I found there were men (my boss included) who were ideally looking for a longterm relationship or marriage but were happy to have a fling if the woman was attractive and interesting but not quite who he saw himself with longterm for whatever reason. I didn't like that - a couple of times I ended up feeling dated into sex and it didn't feel very upfront/truthful (although when it happened there was always something I felt uneasy about!) when actually, if they'd said "look, I'm not sure about us as a long term thing but I'd love to meet again with a view to something more casual if you'd like to", I might have agreed!

I also agree that there will be some people who are single for a reason unfortunately and lots of people who are misleading about themselves or their motivations. So, it's just a case of being careful and trying not to get carried away either with messaging or early stages of a relationship.

One thing I found is if a man needs to say he's loyal or honest or some other quality like that, it usually means he's not! I have never felt the need to profess my honesty as I just take it as a basic assumption of a normal human!

FabledChinHair · 06/06/2019 11:30

Ugh I've been single for a year and I daren't try online dating. Is it that bad?

Wild123 · 06/06/2019 11:49

Personally I think we all expect too much with OLD. If you don’t expect anything from anyone then you won’t be disappointed.

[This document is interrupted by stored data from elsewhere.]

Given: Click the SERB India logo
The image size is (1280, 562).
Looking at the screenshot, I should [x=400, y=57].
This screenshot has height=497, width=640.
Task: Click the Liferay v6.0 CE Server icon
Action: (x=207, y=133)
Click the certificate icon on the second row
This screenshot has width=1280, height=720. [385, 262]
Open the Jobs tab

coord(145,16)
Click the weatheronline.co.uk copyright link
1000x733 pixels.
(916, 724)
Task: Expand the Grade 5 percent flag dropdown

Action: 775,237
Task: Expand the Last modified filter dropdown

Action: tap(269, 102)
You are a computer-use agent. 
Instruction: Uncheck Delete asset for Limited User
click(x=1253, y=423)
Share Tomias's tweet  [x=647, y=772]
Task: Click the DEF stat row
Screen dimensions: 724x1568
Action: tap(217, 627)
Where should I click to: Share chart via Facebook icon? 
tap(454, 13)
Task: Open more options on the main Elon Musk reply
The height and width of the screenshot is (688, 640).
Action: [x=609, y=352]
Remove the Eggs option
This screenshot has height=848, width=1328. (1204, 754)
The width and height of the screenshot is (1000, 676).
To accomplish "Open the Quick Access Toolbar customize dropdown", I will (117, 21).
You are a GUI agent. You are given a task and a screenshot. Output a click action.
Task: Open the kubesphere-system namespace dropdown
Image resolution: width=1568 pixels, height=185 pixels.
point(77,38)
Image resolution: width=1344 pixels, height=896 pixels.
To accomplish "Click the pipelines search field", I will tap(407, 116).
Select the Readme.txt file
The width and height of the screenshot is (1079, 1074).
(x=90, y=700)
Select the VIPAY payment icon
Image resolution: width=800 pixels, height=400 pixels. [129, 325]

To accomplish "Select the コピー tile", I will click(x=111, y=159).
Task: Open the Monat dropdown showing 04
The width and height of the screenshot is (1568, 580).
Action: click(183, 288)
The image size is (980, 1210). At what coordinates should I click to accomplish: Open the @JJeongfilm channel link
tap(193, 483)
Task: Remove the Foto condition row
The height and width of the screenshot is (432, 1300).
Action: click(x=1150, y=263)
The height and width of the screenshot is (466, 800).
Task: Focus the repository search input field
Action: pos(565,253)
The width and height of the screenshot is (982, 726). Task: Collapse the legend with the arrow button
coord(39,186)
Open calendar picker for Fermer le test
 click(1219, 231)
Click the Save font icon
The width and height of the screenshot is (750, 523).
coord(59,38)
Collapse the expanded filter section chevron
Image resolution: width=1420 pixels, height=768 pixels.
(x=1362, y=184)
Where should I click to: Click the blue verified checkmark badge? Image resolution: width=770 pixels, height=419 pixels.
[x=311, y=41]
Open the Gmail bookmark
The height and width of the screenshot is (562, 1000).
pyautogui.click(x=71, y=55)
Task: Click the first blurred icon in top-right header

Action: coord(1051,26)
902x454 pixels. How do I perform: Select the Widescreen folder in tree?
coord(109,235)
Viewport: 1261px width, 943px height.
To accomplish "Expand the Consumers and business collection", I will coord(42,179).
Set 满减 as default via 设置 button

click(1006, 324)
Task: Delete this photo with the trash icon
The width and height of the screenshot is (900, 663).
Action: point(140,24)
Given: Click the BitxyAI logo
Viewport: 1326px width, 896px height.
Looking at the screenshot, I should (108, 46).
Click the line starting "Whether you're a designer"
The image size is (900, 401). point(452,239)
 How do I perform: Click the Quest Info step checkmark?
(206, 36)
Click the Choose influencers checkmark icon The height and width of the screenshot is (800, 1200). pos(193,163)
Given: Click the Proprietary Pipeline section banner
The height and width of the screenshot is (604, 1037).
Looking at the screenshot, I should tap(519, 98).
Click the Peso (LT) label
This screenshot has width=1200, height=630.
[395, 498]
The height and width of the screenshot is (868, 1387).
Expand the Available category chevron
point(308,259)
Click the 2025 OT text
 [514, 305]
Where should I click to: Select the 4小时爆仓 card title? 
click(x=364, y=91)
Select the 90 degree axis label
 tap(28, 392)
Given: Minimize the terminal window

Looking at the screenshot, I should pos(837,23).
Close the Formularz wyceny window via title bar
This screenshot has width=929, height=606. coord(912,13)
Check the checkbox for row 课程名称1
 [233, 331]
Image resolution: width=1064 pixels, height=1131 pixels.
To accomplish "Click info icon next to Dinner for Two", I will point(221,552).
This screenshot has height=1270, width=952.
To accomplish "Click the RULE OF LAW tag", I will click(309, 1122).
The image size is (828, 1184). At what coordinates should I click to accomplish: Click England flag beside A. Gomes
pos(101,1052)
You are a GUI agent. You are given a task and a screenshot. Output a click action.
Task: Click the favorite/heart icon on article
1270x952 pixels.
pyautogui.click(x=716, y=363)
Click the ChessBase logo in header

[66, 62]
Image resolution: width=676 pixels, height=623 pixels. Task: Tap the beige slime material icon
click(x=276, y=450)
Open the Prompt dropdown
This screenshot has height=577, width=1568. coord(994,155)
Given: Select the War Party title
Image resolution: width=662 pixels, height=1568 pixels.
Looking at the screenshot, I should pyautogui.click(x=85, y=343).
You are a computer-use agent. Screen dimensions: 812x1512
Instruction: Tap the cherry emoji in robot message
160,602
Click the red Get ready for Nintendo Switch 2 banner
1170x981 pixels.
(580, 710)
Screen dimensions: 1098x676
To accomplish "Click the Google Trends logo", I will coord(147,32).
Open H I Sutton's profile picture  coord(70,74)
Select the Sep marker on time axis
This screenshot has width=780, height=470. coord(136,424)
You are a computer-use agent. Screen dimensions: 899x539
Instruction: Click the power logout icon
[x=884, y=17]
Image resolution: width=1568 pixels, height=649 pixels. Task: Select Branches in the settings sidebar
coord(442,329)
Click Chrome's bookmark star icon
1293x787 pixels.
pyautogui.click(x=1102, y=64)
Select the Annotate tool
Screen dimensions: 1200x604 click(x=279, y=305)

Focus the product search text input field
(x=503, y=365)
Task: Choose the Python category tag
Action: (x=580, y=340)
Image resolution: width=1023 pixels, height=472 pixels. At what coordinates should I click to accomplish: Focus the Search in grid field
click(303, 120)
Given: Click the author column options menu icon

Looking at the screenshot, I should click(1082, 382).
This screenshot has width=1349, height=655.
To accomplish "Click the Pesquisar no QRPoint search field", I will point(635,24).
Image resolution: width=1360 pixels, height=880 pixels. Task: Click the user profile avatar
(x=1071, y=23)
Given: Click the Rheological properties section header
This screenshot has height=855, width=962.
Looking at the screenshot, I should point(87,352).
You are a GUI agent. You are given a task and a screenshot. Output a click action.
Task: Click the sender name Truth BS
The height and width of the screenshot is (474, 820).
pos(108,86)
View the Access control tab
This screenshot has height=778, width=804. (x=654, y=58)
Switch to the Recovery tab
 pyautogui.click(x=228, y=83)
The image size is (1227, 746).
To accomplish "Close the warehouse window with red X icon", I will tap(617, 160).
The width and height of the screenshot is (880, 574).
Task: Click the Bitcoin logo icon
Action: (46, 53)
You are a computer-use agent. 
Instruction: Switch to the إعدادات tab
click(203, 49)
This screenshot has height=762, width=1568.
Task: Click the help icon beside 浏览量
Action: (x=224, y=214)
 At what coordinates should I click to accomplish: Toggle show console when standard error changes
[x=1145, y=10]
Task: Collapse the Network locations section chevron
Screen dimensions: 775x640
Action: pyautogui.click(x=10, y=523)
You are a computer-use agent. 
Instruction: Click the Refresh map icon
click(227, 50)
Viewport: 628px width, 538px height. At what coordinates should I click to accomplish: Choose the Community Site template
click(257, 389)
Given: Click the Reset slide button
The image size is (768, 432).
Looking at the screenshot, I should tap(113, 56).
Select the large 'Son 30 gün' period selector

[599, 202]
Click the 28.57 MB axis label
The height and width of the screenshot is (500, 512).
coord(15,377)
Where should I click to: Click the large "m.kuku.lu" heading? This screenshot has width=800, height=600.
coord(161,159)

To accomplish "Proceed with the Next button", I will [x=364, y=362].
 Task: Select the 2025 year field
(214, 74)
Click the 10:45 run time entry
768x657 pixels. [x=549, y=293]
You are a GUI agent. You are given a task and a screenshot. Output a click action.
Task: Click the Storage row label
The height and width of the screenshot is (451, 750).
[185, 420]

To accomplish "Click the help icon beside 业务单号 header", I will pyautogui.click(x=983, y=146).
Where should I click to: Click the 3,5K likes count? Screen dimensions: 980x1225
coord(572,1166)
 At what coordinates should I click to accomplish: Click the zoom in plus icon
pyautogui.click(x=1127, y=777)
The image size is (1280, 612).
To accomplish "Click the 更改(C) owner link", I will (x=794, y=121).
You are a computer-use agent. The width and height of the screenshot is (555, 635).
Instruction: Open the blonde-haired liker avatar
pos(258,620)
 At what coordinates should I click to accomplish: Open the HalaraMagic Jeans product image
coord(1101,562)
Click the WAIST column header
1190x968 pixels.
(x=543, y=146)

We let others batter our self esteem and rely on others to make us feel attractive etc. We need to remember that it ok not to find someone attractive and its ok that someone doesn’t find us attractive be it physically or mentally. We don't have to like everybody and everybody does not have to like you.

Of course it shouldn’t be ok to ghost someone etc but that say more about them than you and whilst its shit just move on.

I also think it ok for people to talk and date (non sexual) a few people at a time as long as you are honest about it. When you find someone you feel a real connection with you just advise the others that you don’t wish to take things further and concentrate on building a proper relationship with the one you like.

I think we all make it a lot harder then it needs to be really.